Friday, December 16, 2011

It wasn't supposed to be this way

I have been thinking about the events of last week that surrounded the anniversary of my brother's disappearance and thought to myself with anguish, "It wasn't supposed to be this way."

We weren't  supposed to be lighting a tree to remember a brother, son, and uncle. We weren't supposed to have the media standing in our living room asking us questions about what we thought happened to Steve. We weren't supposed to be gathering for such a somber occasion.

Christmas wasn't supposed be a double dagger memory of a lost brother and a lost father who had fought so hard to bring his son home. My dad wasn't supposed be taken from us when it felt like we needed his strength, his resolve, and his insight the most. It wasn't supposed be to me to fill the role he left, and the role I tried to avoid for two years, because it hurt just too much to think about my missing brother.This isn't how his life was supposed to be.
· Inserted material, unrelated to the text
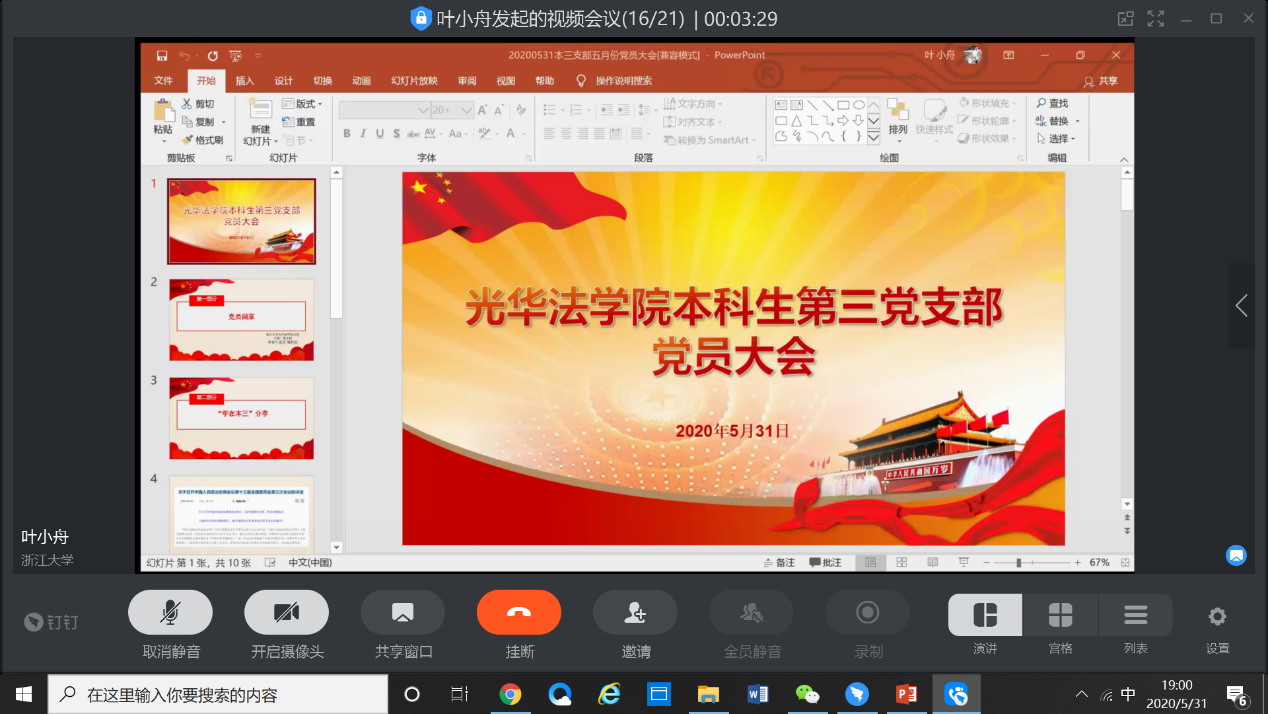Viewport: 1268px width, 714px height.
Task: Open the 共享窗口 share window option
Action: (403, 613)
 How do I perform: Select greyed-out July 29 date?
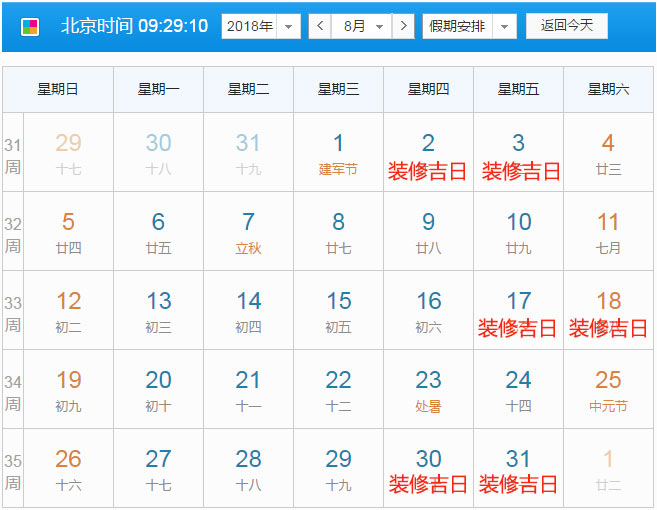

It was supposed to be happy, filled with family, and absent of unanswered questions, fear of what could have happened, and the pain of loosing a loved one. We were supposed to be the quiet family down the street that didn't draw attention to themselves, that served others, and enjoyed each others company. We weren't supposed be the family that desperately tries to keep their story in the media in the hopes that someone, somewhere might come forward with information.

It wasn't supposed to be this way...

I am filled with gratitude for an amazing family who sticks by us through thick and thin. I am grateful for a family that never passes judgement, and always stands together to shoulder one anothers burdens. I am grateful for awesome friends who love us and shower us with prayers, thoughtful words, and kindness. I hate to think about how our life would be without these saintly people constantly surrounding us and encouraging us.

I am grateful for a mother whose unyielding faith stands as a beacon for all her children both missing and present to cling too. For a mother whose strength lifts the rest of us when we feel like we can no loner carry on. I'm grateful for brothers and sisters whose bond has become unbreakable and whose love for each other outshines the darkness of despair. I am grateful for a wife and child who help shape me into the man I need to be. They give meaning to a life that would otherwise be selfish and indulgent. They help me see the greatness inside.

This is how life is supposed to be.

I guess when I think about it, we're really not that far off...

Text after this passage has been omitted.